Ascot-bodied cars were among the most expensive automobiles constructed in America during the late 1920s. They were sought after for their sporting flair, superb proportions and refined details. They had sporting raked windscreens, flowing fenders, varnished wood moldings and a concave accent running along the beltline.
This particular Ascot Tourer has hidden door hinges and is one of just five built.
It is believed that the original owner of this car was Mr. T.F. Scholl of New York City who took possession of the car in April of 1929. In the late 1935, ownership passed to Mr. Scholl's son-in-law Mr. J.E. Connelly Jr. also of Manhattan. The following owner, a Naval officer, purchased the car and proceeded to drive it on a transcontinental trip to San Diego, CA.

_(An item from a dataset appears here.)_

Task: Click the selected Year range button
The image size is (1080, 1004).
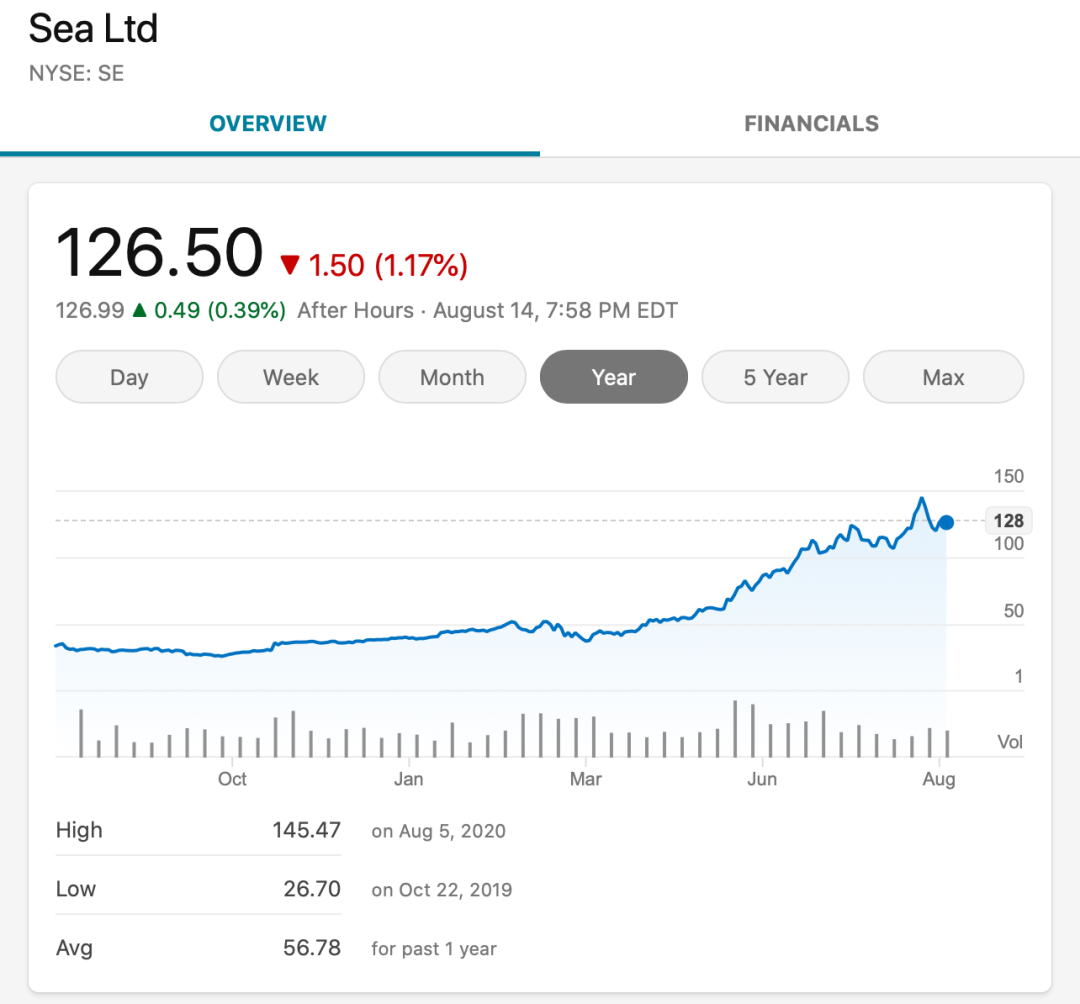Action: [613, 377]
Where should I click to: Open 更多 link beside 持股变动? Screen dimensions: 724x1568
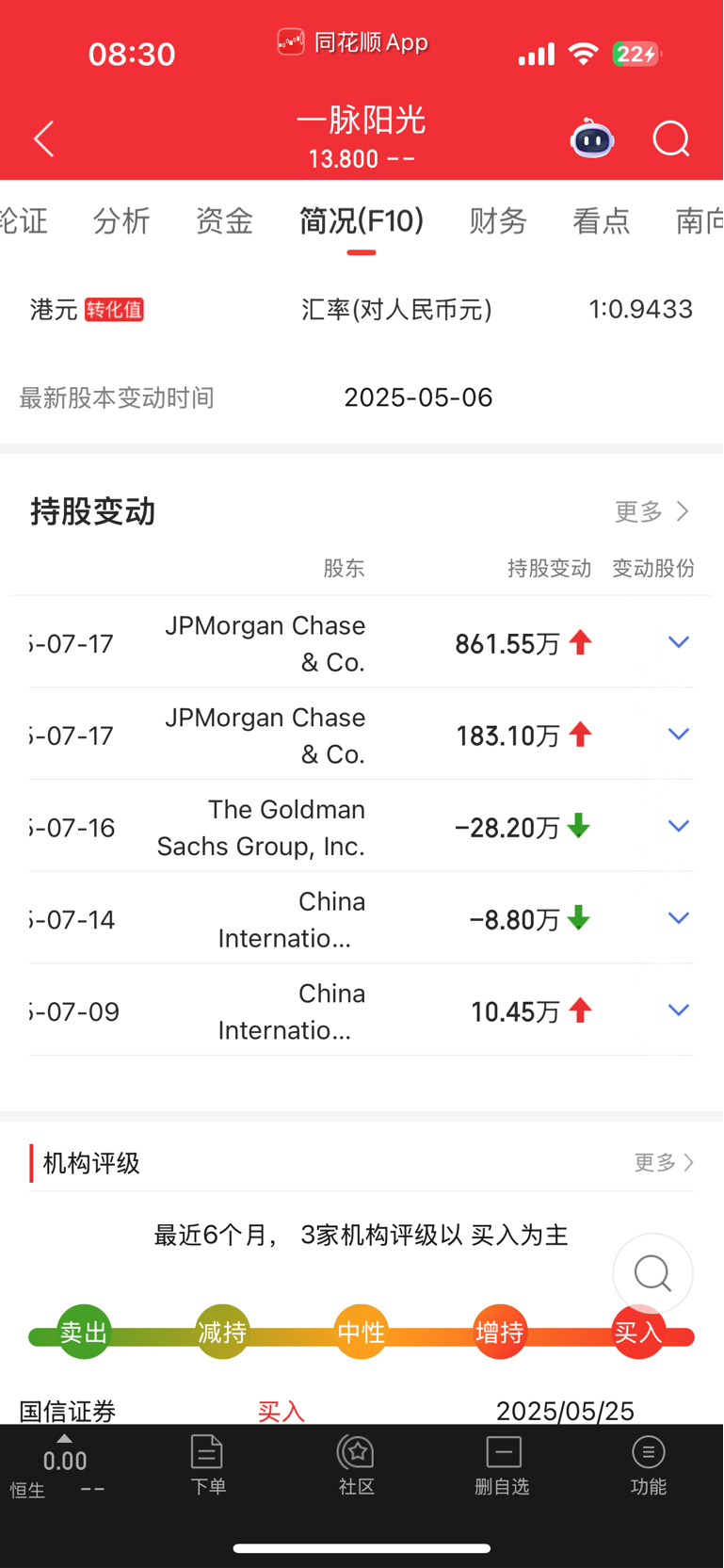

The next owner was Mr. Pentney. In 1950, the car was sold to Mr. Fred Buess Sr., founder of the Horseless Carriage Club. Mr. Buess retained the car for five decades. The present owner treated the car to cosmetic work. At the time, the car displayed just 48,000 original miles. After the work was completed, the car was finished in dark blue paint over saddle leather upholstery.
This car is one of a total run of just 28 Ascot Tourers built.
In 2012, the car was offered for sale at the Gooding & Company auction held in Scottsdale, AZ. It was estimated to sell for $375,000 - $450,000. As bidding came to a close, the car had sold for the sum of $374,000 inclusive of buyer's premium.